- [Stated exercise]: Pick up the Python basics lesson below from its last line and carry it forward.

- [Source extract]:
━━━━━━━━━━━━━━━━━━━━━━━━━━━━━━

Python for Data Science Beginner
~15 min read

Python Basics Every Data Scientist Should Know

Python is the main programming language for Data Science. In this lesson you will review the core syntax, data structures and patterns used in almost every DS project.

Core Python Data Structures

Data structures are building blocks of any program. You mainly use lists, tuples, dictionaries and sets.

# List: ordered, mutable
numbers = [1, 2, 3, 4]
numbers.append(5)

# Tuple: ordered, immutable
point = (10, 20)

# Dictionary: key-value mapping
user = {"name": "Alice", "age": 25}

# Set: unique elements, no order
tags = {"python", "data", "python"}

print("numbers:", numbers)
print("point:", point)
print("user:", user)
print("tags:", tags)

Control Flow & List Comprehensions

Loops and conditions are standard, but in Data Science you will often see list comprehensions for concise transformations.

nums = [1, 2, 3, 4, 5]

# Classic loop
squares = []
for n in nums:
    squares.append(n**2)

# List comprehension
squares2 = [n**2 for n in nums]
evens = [n for n in nums if n % 2 == 0]

print("squares:", squares)
print("squares2:", squares2)
print("evens:", evens)

━━━━━━━━━━━━━━━━━━━━━━━━━━━━━━

- [Given records]:
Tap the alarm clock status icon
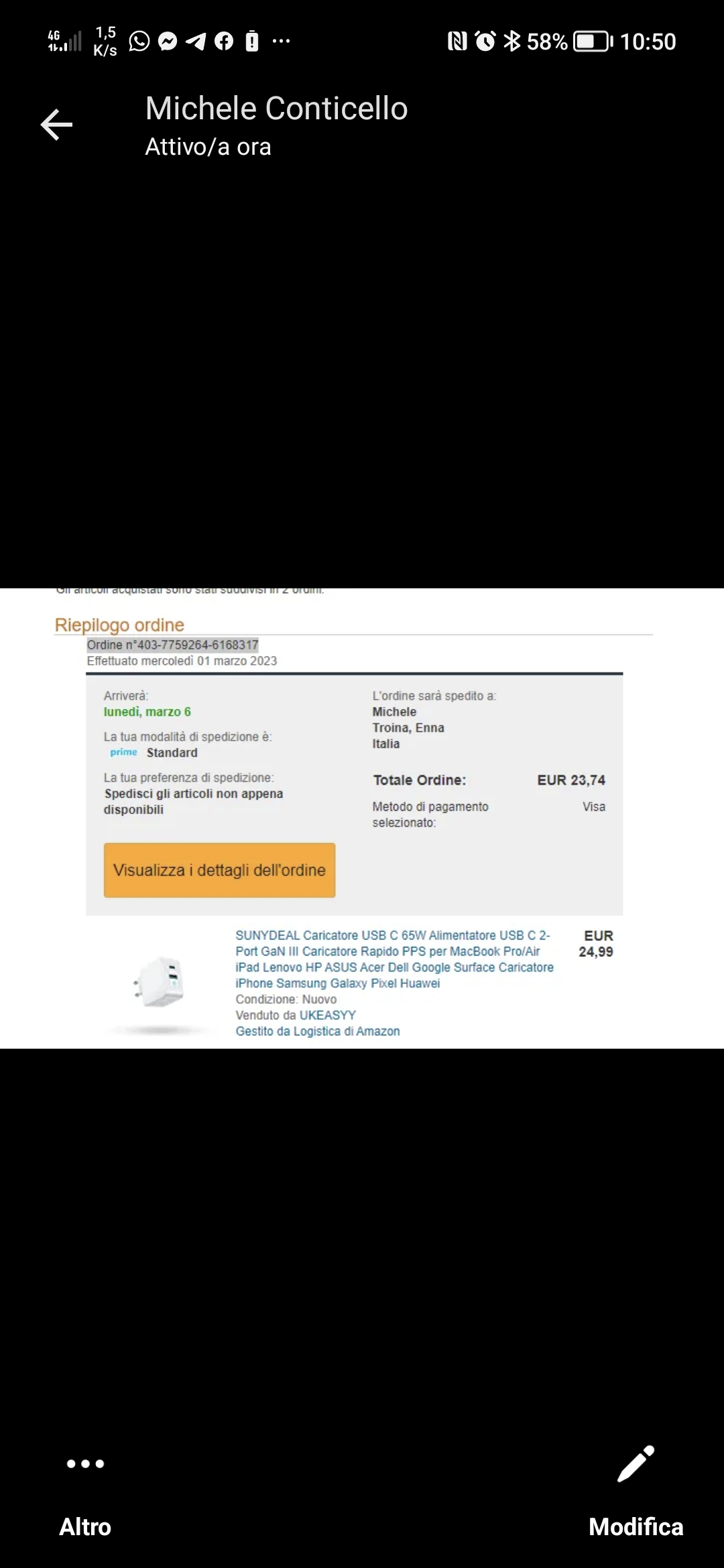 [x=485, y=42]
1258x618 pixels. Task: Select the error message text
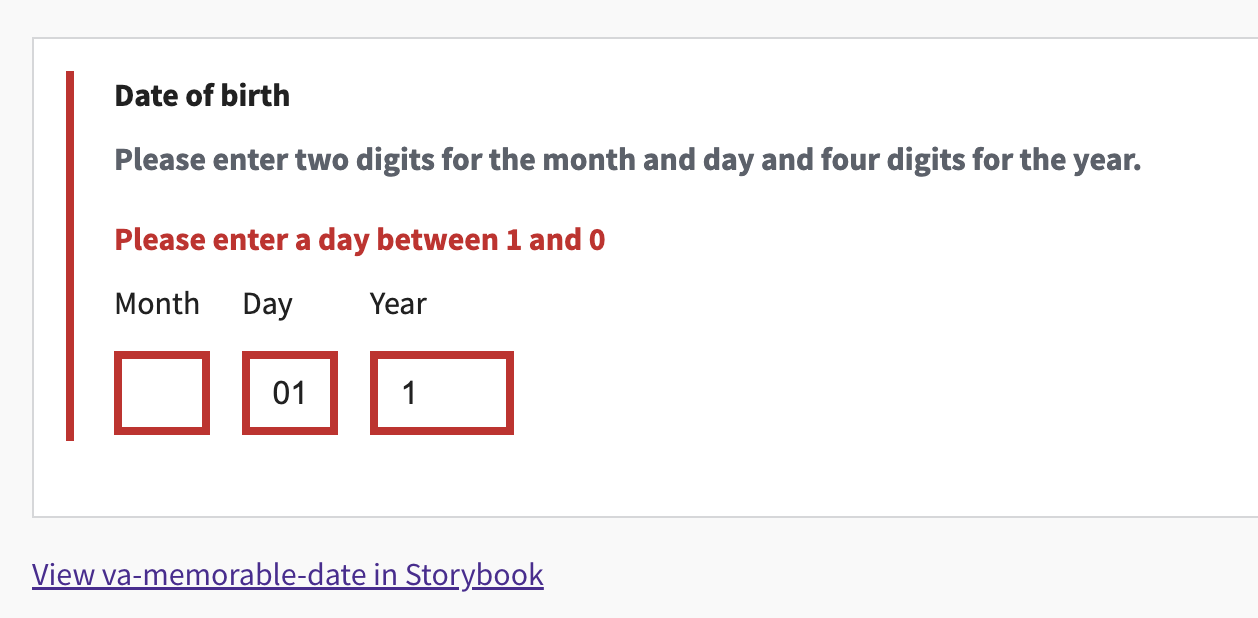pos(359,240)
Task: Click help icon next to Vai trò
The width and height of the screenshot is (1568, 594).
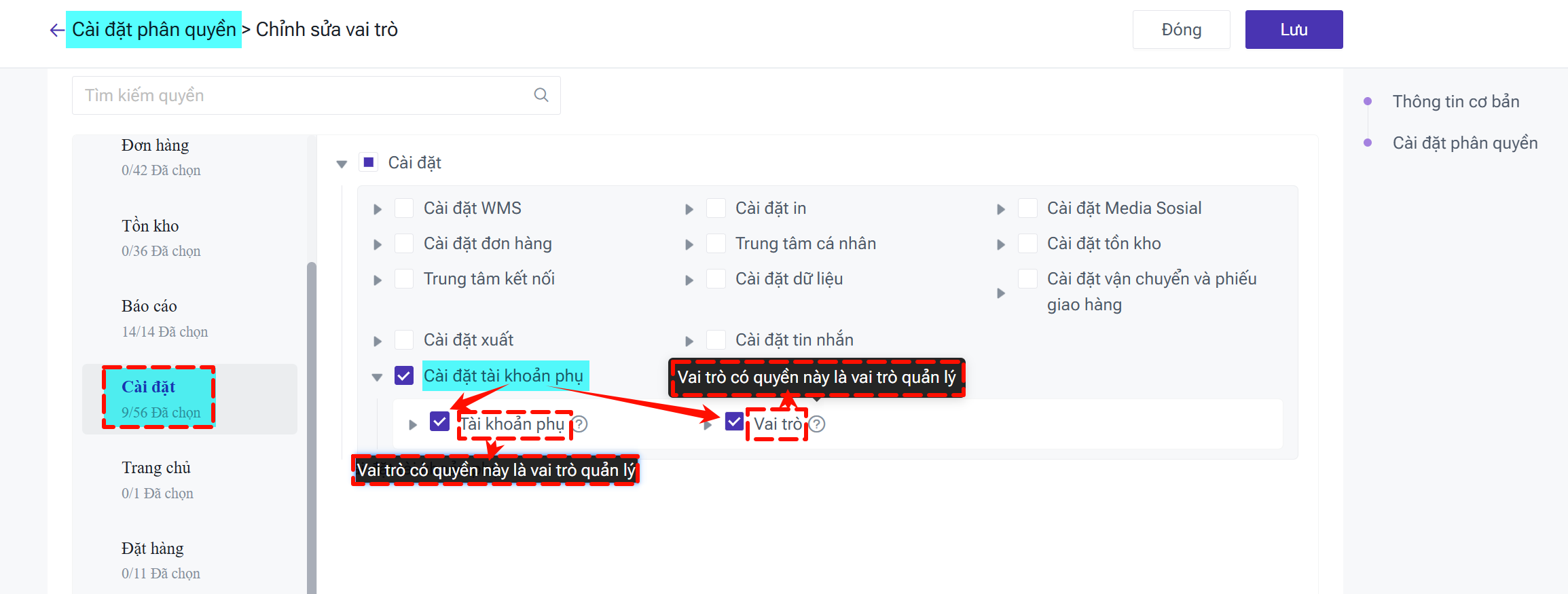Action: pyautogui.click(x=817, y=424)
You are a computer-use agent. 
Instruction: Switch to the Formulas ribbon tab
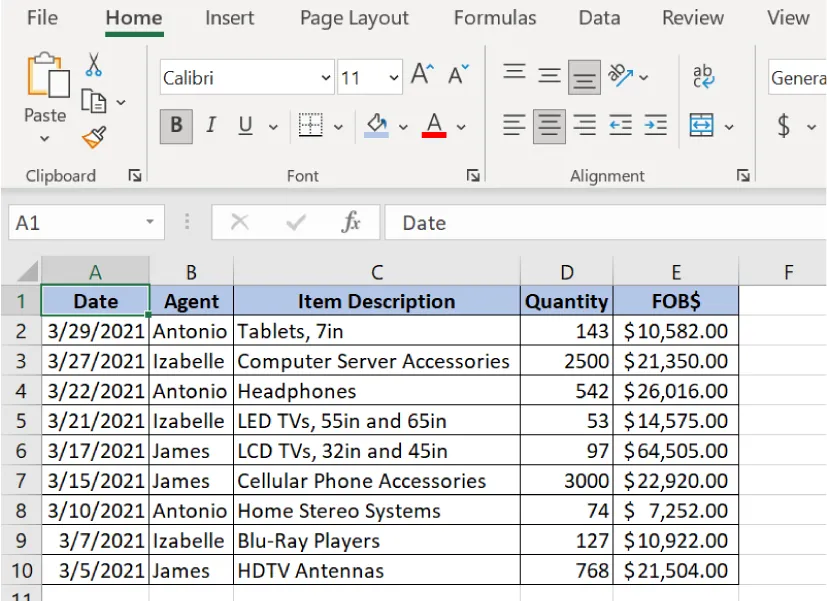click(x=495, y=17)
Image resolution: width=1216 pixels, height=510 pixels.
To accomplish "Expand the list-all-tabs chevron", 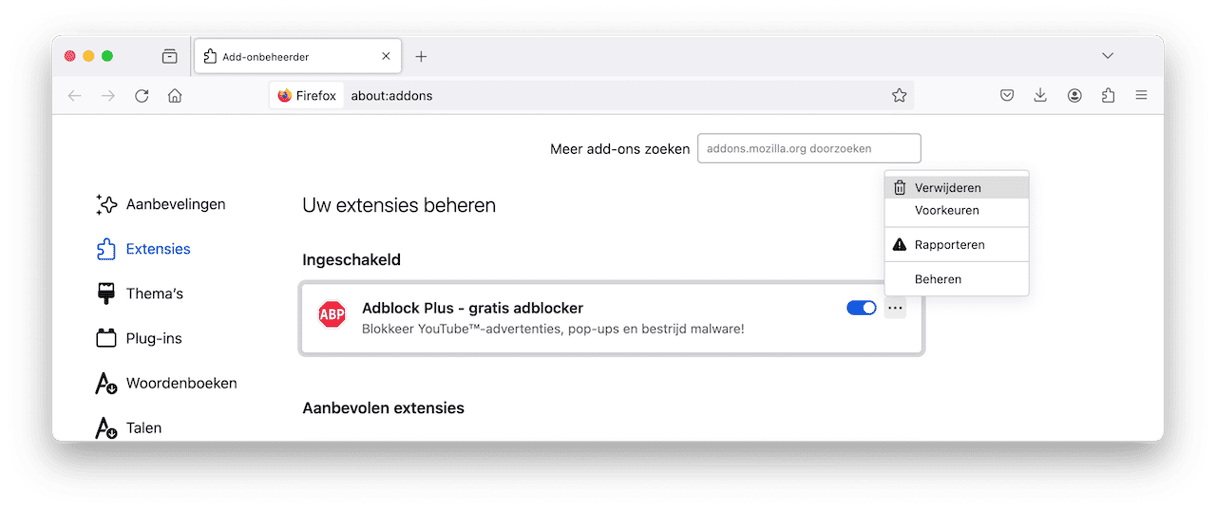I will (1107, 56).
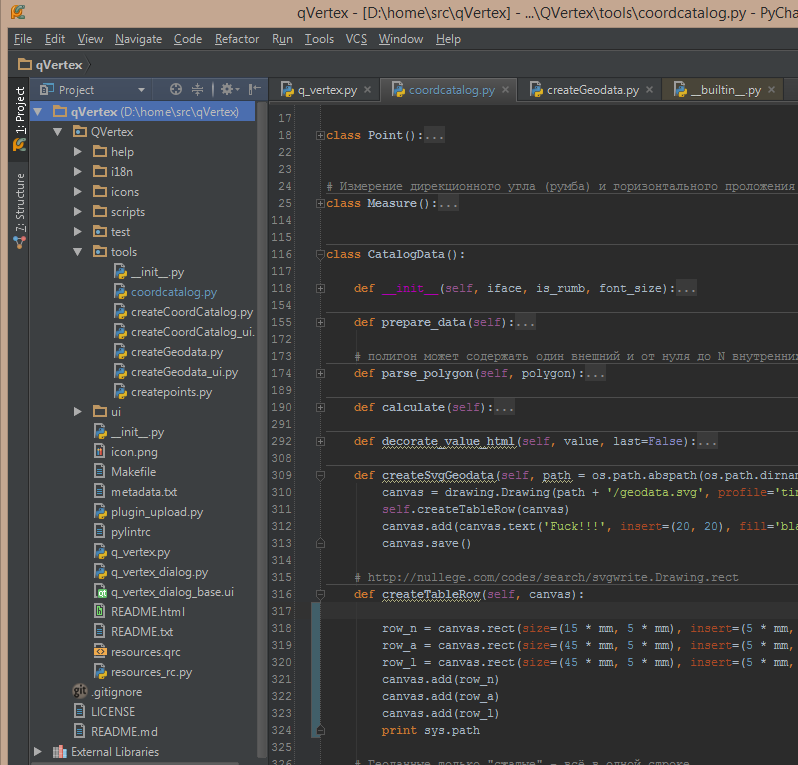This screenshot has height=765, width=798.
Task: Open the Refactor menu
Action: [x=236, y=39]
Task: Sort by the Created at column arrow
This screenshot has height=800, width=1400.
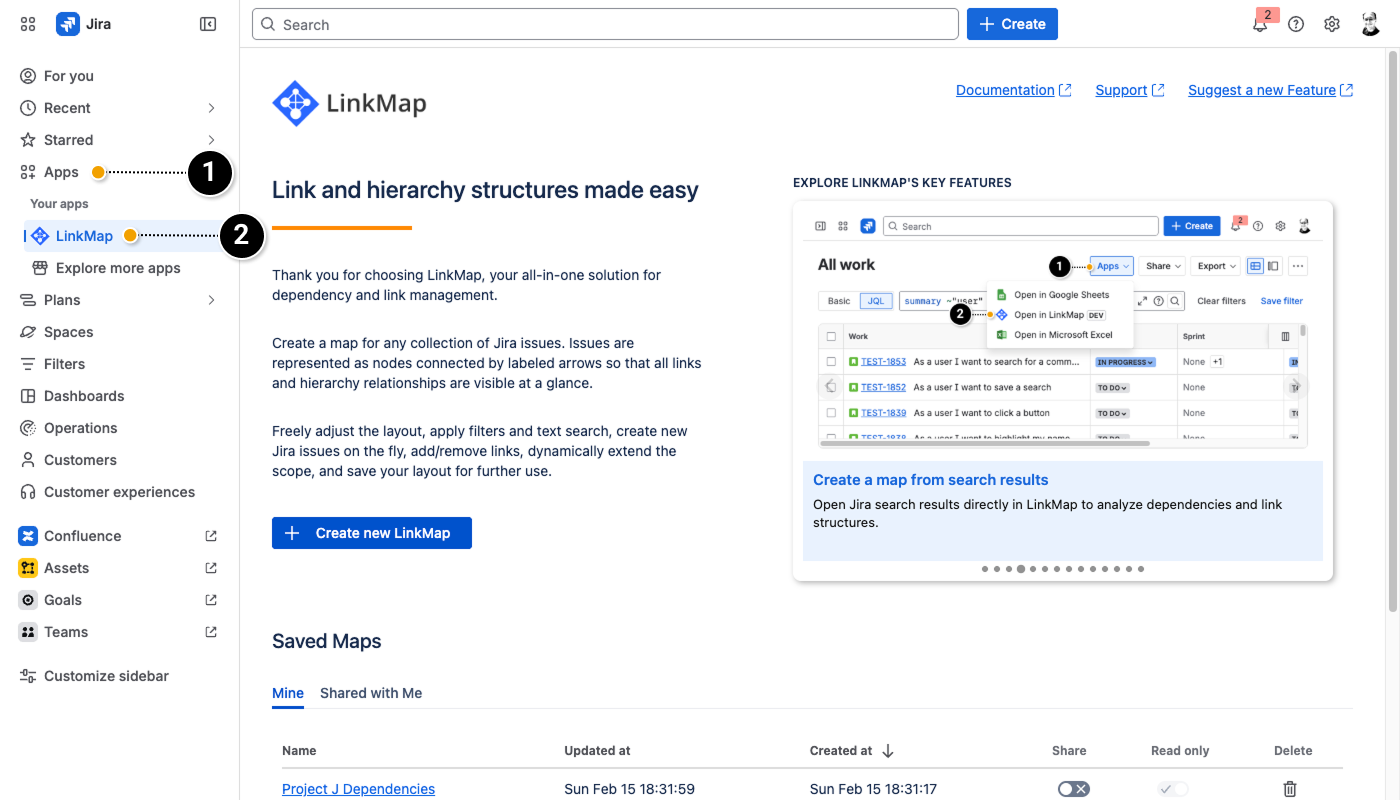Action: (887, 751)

━━━━━━━━━━━━━━━━━━━━━━━━━━━━━━

- [Task answer]:
Functions & Reusable Code

Functions help you organize repeated logic, like cleaning data or computing a metric.

def clean_column(values, fill_value=0):
    """Replace None with fill_value and cast to float."""
    cleaned = []
    for v in values:
        if v is None:
            cleaned.append(float(fill_value))
        else:
            cleaned.append(float(v))
    return cleaned

raw = [1, None, 2.5, "3.0"]
print(clean_column(raw, fill_value=0))

NumPy & pandas: Working with Data

For Data Science you almost always rely on NumPy for numerical arrays and pandas for tabular data.

import numpy as np
import pandas as pd

# NumPy array
arr = np.array([[1, 2, 3],
                [4, 5, 6]])
print("Array shape:", arr.shape)
print("Column means:", arr.mean(axis=0))

# pandas DataFrame
df = pd.DataFrame({
    "name": ["Alice", "Bob", "Charlie"],
    "age": [25, 30, 35],
    "salary": [50000, 60000, 70000]
})

print(df.head())
print(df[["age", "salary"]].describe())